I watch The Apprentice regularly, and I've found it to be an interesting measure for me to test my instincts. In the last show, the teams had to create a new dish for El Pollo Loco (fast food chain in southern California), and were measured on total sales. Based on the product alone, I predicted that the "Tortilla" team was going to beat the "Mango" team. Why? Very easy to see that the Tortilla product was not as big a stretch from El Pollo Loco's core offering; as such, it would be easier for customers to identify with and try. A fruit/chicken combo, while tasty, is just too far out there to generate significant sales. This obversation should not be a surprise, and most people understand this basic concept.

So, why wasn't this considered as part of product design? Why wasn't this part of the thought process?

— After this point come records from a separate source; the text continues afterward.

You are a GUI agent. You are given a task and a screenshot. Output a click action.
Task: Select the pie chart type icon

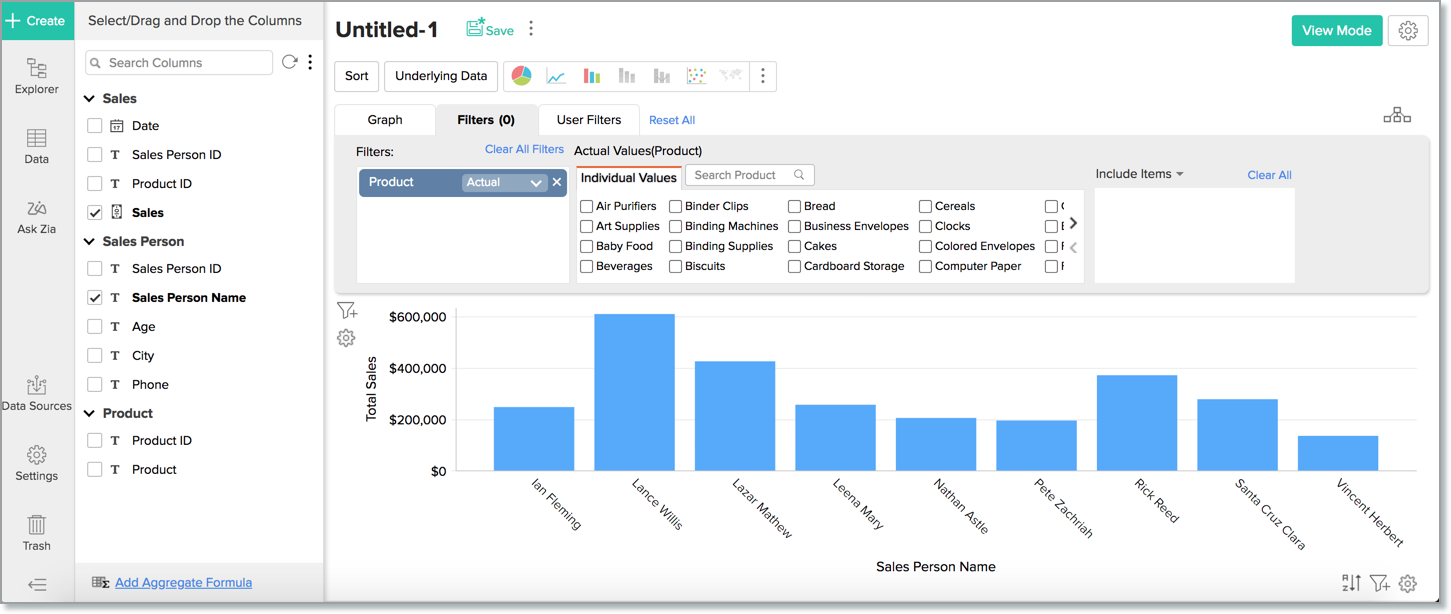521,76
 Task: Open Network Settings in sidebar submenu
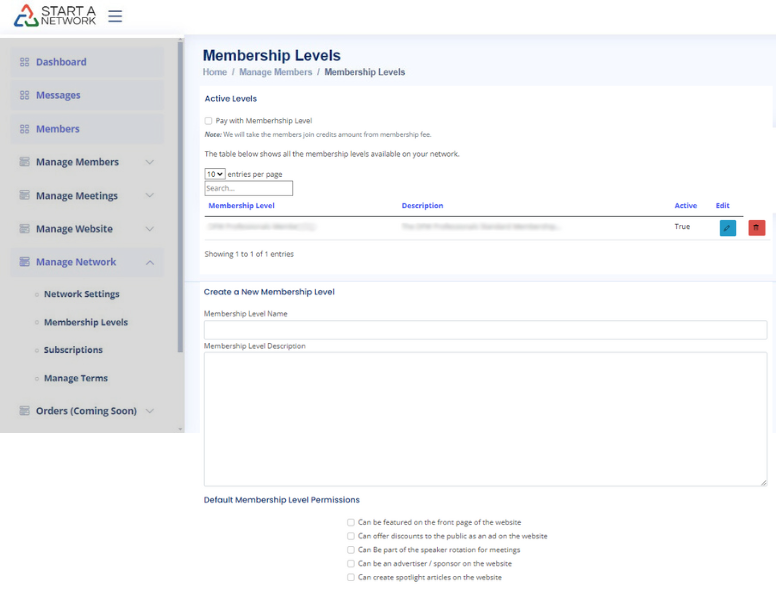coord(81,294)
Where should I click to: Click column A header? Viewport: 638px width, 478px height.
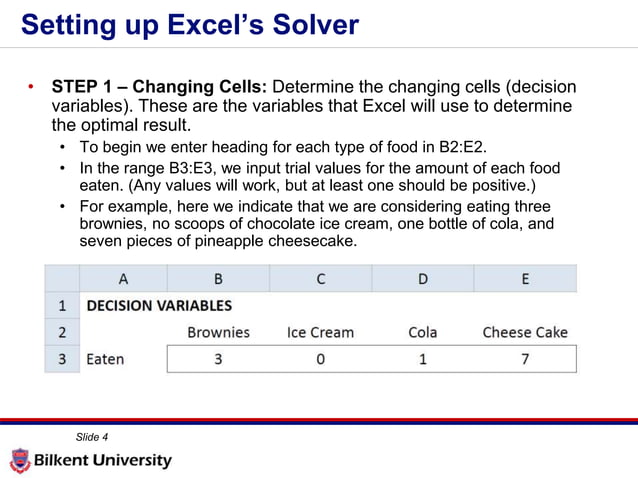(x=123, y=279)
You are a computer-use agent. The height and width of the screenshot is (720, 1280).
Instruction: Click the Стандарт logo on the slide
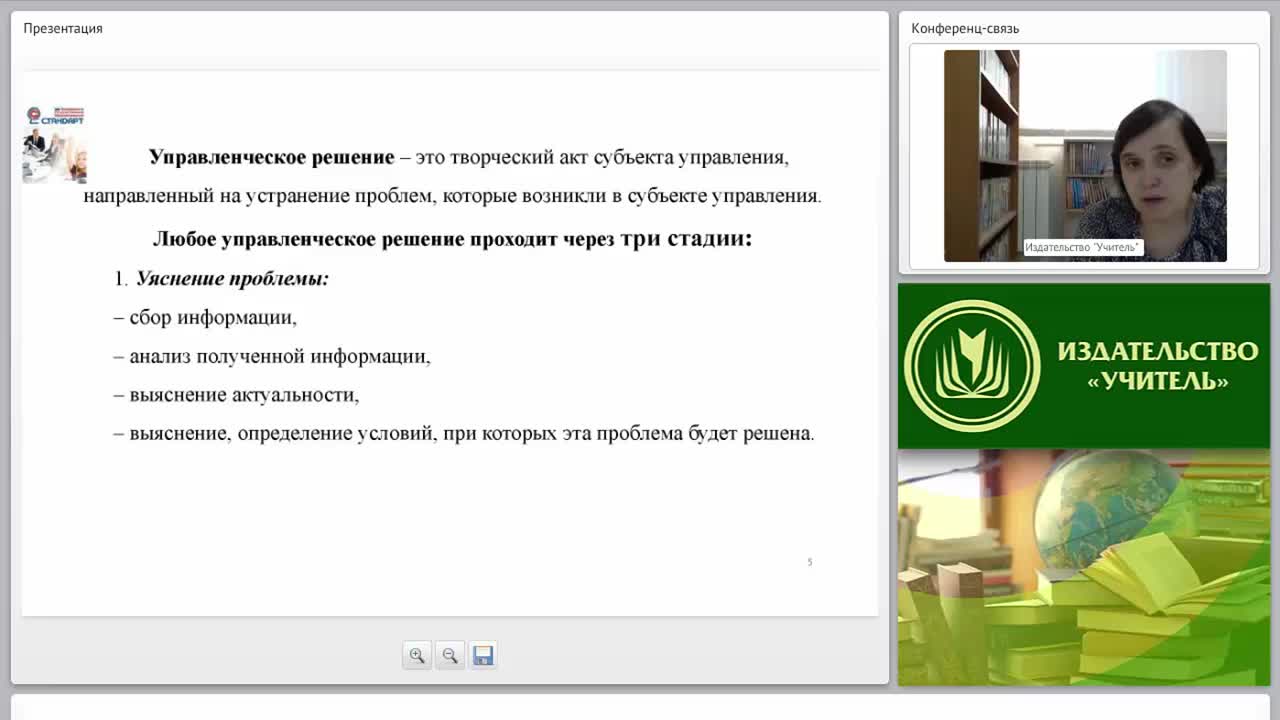(x=54, y=144)
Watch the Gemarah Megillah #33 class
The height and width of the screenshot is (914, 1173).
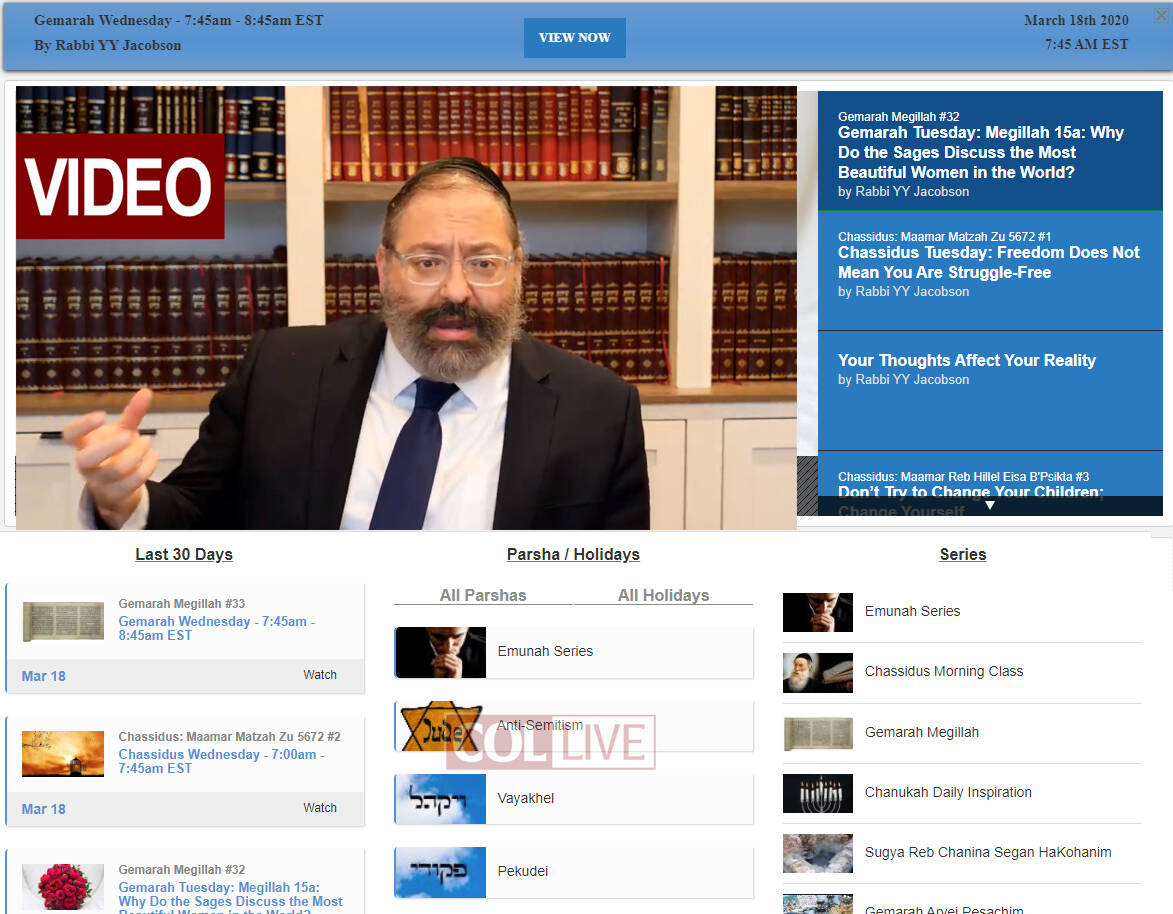(320, 675)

Instead, both teams jumped on the "sales and marketing" bandwagon, as if sales and marketing can account for all product ills.

This is the job of product managers: to understand the market, to understand consumers, and to design a product that meets the needs of the market and internal goals/strategies. Sales and marketing exists to communicate benefits of said product, not to cover up for deficiencies in the product or strategy gaps. For some reason, this basic concept, while usually briefly touched upon, is consistently overlooked on The Apprentice.

Ultimately, I am always surprised at what passes muster on Trump's show. Apparently bravado, energy, and communication skills weigh in higher than creativity, knowledge, insight, and accomplishment. A key miss on the show is the notion that the winning team "did it right" and the losing team "did it wrong." If only business were that black and white.